## Aim of the exercise:
Nothing but the entries, copied exactly, should appear in the response.

::: Given data :::

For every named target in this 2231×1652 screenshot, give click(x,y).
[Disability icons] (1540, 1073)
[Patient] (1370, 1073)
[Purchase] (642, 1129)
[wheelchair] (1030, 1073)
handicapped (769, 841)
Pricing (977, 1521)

:::

## Answer box:
For every named target in this 2231×1652 screenshot, give click(x,y).
[Disability icons] (1540, 1073)
[Patient] (1370, 1073)
[Purchase] (642, 1129)
[wheelchair] (1030, 1073)
handicapped (769, 841)
Pricing (977, 1521)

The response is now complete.